*** Opening Source material ***

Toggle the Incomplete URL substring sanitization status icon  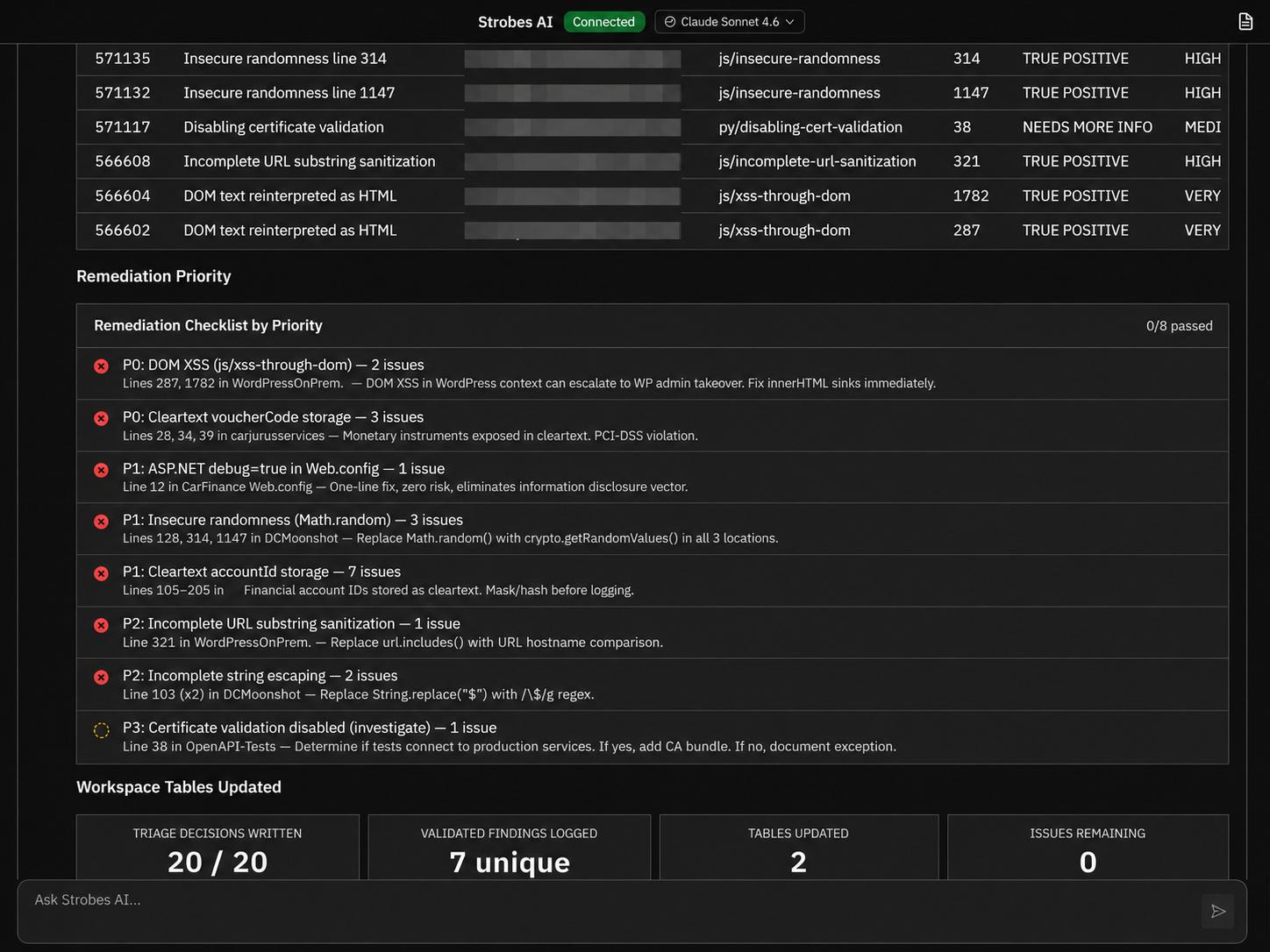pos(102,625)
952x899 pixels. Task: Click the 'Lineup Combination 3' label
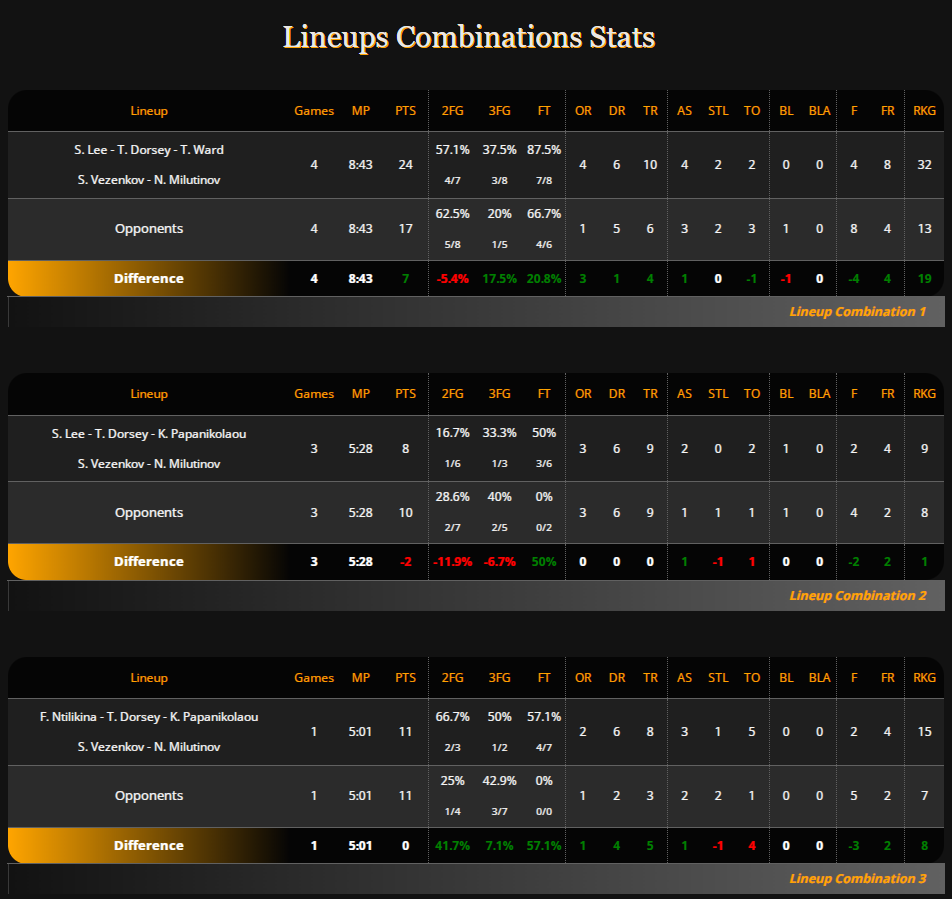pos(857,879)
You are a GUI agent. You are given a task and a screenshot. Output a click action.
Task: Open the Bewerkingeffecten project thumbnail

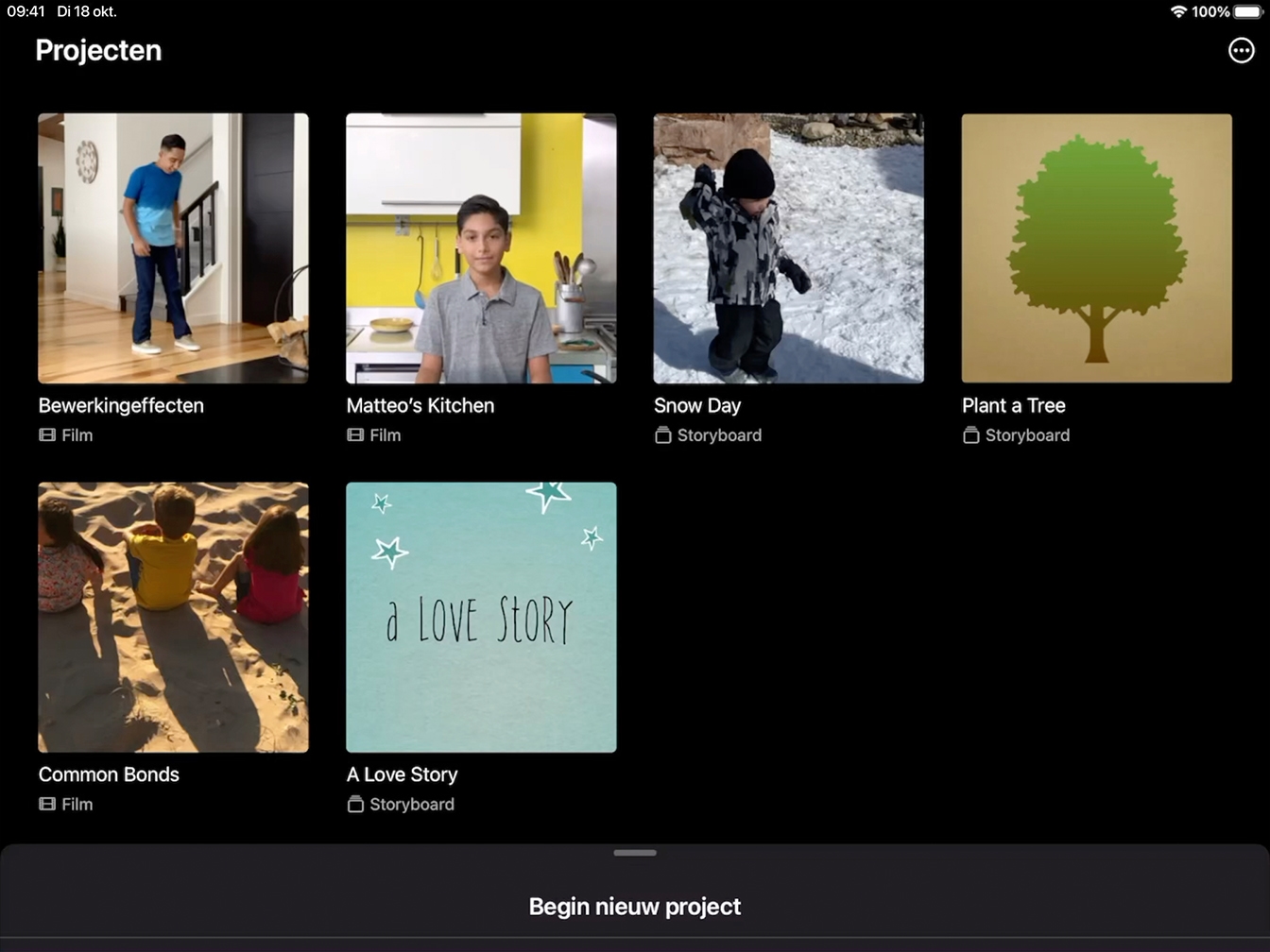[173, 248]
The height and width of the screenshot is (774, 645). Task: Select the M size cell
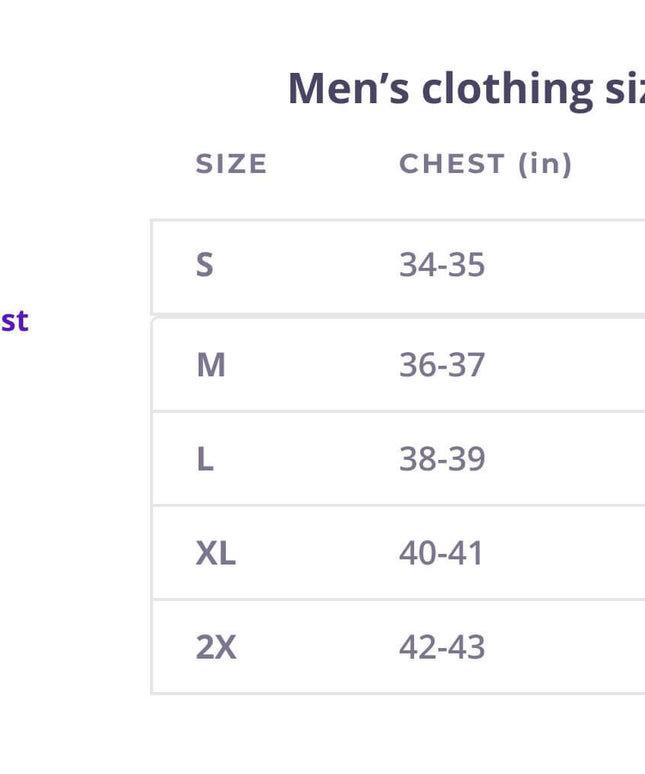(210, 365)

*** Closing Source material ***
*** Opening Source material ***

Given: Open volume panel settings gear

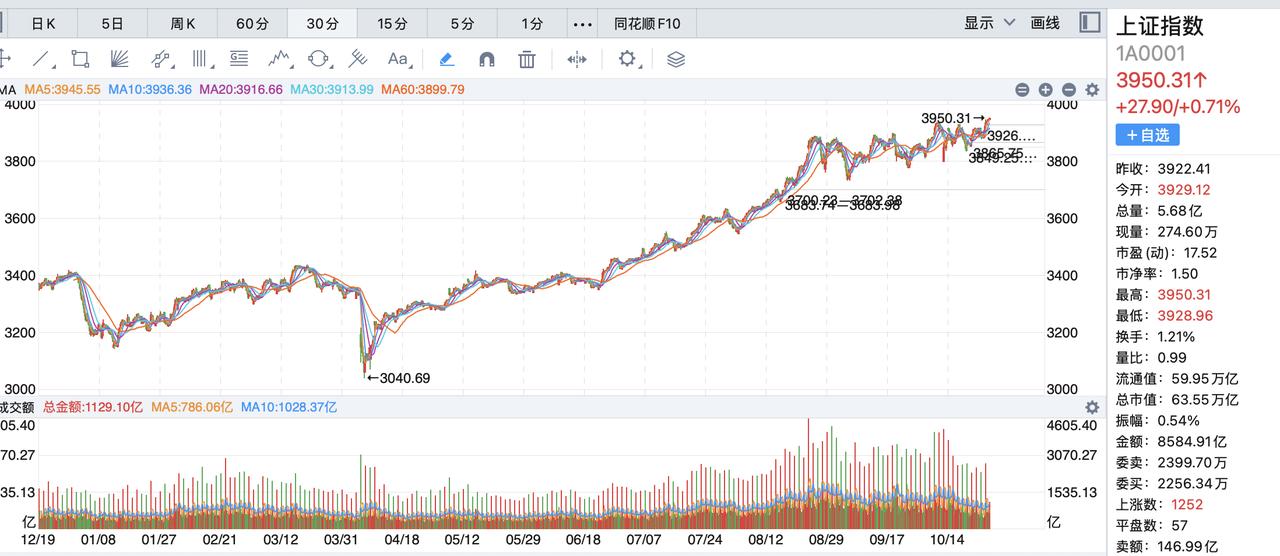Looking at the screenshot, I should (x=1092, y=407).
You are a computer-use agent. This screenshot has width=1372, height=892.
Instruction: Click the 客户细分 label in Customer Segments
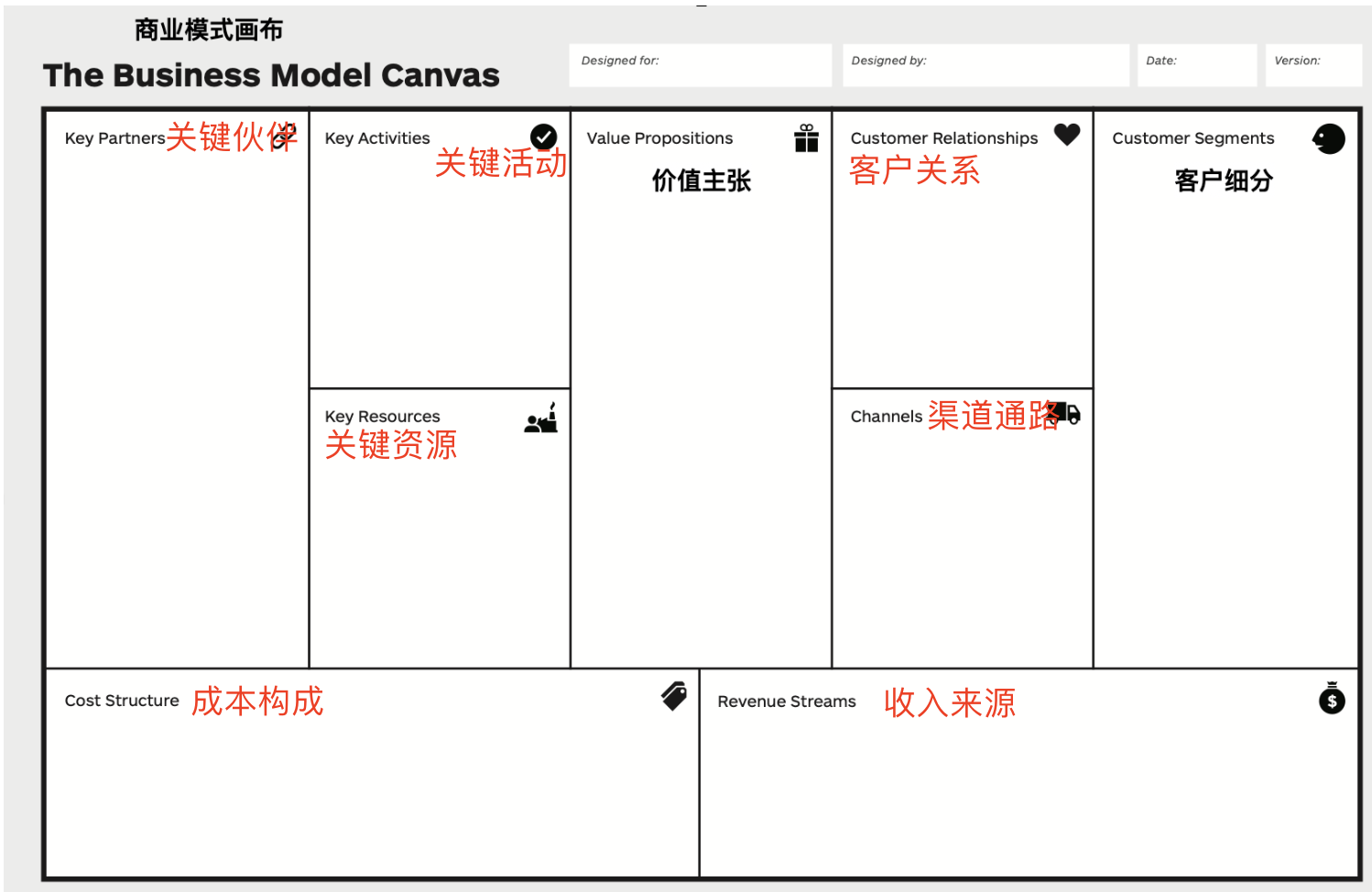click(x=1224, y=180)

*** Closing Source material ***

_Task description_
Would you please return all lines of the data that include the word "agent"?

_Task response_
You are a GUI agent. You are given a task and a screenshot. Output a click action.
You are a computer-use agent. This screenshot has width=1372, height=892.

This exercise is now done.